-- Problem details --
Edit the data from its beginning through the line containing "Click the 1:08" by replacing "Help menu" with "File menu", leaving everything else unchanged, and return only those lines.

-- Entries provided --
------

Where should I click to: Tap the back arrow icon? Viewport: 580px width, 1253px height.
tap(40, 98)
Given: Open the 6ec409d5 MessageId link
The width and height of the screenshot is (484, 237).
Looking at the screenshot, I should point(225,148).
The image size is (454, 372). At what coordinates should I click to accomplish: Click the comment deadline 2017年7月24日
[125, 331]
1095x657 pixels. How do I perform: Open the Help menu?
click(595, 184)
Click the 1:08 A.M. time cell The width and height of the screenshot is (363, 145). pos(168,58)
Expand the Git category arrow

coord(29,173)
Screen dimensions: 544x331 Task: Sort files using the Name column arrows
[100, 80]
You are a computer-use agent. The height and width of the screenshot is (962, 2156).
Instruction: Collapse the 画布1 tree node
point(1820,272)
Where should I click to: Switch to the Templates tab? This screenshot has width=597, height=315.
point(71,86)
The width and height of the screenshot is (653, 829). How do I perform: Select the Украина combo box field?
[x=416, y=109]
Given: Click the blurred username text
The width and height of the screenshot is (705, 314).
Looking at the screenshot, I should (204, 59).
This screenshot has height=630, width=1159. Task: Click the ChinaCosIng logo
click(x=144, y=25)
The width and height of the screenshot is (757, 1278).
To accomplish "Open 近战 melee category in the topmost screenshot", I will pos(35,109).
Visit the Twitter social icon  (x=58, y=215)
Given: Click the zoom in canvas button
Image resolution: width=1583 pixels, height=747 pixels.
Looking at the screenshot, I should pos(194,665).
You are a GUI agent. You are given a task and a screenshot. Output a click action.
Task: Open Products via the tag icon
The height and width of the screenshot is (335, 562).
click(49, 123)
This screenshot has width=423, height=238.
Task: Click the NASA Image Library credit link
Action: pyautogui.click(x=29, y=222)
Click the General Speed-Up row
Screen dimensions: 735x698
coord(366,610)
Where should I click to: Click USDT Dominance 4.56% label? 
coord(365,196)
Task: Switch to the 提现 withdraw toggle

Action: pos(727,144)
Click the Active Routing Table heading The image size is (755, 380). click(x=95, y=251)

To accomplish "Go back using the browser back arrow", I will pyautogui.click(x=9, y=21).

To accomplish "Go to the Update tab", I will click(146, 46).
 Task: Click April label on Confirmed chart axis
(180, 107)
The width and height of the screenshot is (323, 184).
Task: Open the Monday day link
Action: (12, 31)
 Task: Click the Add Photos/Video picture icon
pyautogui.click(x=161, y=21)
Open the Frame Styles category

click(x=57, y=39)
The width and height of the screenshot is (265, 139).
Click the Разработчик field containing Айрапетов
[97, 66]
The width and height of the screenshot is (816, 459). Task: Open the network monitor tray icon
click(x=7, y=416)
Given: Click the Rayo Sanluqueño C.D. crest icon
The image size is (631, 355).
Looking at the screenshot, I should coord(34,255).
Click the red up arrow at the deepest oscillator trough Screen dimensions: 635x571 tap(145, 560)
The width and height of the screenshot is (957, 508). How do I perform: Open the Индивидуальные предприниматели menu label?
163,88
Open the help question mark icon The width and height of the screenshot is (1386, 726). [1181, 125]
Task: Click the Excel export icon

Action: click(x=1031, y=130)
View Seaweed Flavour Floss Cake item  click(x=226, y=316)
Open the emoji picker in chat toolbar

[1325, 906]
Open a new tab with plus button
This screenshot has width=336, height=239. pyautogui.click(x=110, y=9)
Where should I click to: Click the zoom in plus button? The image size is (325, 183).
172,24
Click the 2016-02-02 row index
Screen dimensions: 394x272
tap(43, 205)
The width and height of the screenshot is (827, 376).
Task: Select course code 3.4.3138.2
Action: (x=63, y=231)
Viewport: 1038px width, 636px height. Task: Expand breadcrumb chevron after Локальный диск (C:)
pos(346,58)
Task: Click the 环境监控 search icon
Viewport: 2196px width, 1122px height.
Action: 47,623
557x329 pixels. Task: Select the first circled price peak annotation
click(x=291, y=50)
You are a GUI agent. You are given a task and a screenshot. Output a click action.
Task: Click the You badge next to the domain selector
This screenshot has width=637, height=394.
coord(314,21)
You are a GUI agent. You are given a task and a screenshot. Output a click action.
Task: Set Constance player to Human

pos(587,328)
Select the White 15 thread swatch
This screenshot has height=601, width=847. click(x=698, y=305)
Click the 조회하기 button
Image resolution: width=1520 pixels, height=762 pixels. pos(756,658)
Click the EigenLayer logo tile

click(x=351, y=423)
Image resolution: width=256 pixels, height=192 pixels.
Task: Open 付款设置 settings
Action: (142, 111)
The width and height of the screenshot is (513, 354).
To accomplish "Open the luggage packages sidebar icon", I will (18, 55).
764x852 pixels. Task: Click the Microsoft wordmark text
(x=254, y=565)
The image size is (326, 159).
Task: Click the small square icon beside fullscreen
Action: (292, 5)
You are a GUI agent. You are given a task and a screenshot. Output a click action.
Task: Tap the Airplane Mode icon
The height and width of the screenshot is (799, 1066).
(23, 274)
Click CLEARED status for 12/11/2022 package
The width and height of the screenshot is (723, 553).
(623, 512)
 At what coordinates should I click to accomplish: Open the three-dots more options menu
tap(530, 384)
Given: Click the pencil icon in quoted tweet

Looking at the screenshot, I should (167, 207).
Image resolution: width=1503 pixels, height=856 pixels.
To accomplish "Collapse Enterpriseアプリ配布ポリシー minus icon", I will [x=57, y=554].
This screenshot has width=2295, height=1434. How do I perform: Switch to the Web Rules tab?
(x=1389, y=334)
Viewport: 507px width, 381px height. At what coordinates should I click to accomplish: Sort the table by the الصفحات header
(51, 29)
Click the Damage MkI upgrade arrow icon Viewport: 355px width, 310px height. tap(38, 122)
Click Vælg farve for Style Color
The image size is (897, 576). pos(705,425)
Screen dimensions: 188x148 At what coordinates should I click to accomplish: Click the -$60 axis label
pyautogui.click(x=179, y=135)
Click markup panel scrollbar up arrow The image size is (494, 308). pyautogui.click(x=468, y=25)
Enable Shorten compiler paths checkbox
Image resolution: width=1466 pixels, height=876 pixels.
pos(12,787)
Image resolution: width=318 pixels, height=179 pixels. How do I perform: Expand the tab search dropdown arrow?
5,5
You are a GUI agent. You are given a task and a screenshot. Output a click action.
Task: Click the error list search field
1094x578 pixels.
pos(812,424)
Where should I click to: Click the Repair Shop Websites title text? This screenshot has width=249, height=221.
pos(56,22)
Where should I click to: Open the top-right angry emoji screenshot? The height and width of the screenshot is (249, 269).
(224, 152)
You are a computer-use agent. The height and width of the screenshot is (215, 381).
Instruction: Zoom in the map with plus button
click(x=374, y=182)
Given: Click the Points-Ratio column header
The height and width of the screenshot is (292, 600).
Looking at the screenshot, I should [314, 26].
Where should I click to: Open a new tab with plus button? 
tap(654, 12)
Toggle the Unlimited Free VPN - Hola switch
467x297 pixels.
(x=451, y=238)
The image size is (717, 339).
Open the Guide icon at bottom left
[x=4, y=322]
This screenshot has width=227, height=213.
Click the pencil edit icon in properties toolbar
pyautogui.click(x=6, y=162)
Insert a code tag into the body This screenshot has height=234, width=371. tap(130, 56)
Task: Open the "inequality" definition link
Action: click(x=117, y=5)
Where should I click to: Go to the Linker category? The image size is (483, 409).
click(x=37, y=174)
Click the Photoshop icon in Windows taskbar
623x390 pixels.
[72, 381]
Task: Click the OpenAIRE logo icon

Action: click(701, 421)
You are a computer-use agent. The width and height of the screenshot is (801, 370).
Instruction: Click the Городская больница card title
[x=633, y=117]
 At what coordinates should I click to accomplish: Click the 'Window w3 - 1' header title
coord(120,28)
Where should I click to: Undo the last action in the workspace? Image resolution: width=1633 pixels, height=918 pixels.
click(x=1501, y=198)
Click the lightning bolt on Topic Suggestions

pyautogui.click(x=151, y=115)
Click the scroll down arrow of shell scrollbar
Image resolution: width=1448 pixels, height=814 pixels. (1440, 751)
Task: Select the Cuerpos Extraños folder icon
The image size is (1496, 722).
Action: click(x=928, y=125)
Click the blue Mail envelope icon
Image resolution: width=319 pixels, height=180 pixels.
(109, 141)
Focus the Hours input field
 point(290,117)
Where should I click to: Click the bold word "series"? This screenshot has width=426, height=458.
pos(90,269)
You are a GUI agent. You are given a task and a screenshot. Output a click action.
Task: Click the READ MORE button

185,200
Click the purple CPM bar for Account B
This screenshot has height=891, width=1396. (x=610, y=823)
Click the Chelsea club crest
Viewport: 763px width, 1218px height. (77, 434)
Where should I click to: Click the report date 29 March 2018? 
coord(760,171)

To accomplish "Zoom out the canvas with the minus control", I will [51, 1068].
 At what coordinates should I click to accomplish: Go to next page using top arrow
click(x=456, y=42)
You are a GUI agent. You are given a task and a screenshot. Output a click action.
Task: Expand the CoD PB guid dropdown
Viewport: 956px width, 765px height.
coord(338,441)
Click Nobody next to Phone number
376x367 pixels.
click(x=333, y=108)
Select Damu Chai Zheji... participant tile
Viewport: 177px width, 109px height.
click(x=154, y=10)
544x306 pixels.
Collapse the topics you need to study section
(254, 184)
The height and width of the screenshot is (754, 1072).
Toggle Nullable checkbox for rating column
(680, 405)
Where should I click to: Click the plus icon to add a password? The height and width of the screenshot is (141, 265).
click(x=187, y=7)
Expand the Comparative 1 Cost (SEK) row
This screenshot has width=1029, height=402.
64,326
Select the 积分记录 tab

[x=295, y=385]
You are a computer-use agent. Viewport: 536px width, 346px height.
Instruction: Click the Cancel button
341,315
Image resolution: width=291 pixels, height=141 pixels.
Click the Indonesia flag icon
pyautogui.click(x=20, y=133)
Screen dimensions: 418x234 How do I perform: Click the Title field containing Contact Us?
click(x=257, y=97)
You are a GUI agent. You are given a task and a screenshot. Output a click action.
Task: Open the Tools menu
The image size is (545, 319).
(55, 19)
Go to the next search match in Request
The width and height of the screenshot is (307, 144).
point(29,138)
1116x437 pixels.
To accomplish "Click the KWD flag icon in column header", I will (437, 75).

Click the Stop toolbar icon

------

-- The completed task --
Where should I click to: Tap the back arrow icon? Viewport: 580px width, 1253px height.
tap(40, 98)
Given: Open the 6ec409d5 MessageId link
The width and height of the screenshot is (484, 237).
Looking at the screenshot, I should point(225,148).
The image size is (454, 372). At what coordinates should I click to accomplish: Click the comment deadline 2017年7月24日
[125, 331]
1095x657 pixels. How do I perform: Open the File menu?
click(595, 184)
Click the 1:08 A.M. time cell The width and height of the screenshot is (363, 145). pos(168,58)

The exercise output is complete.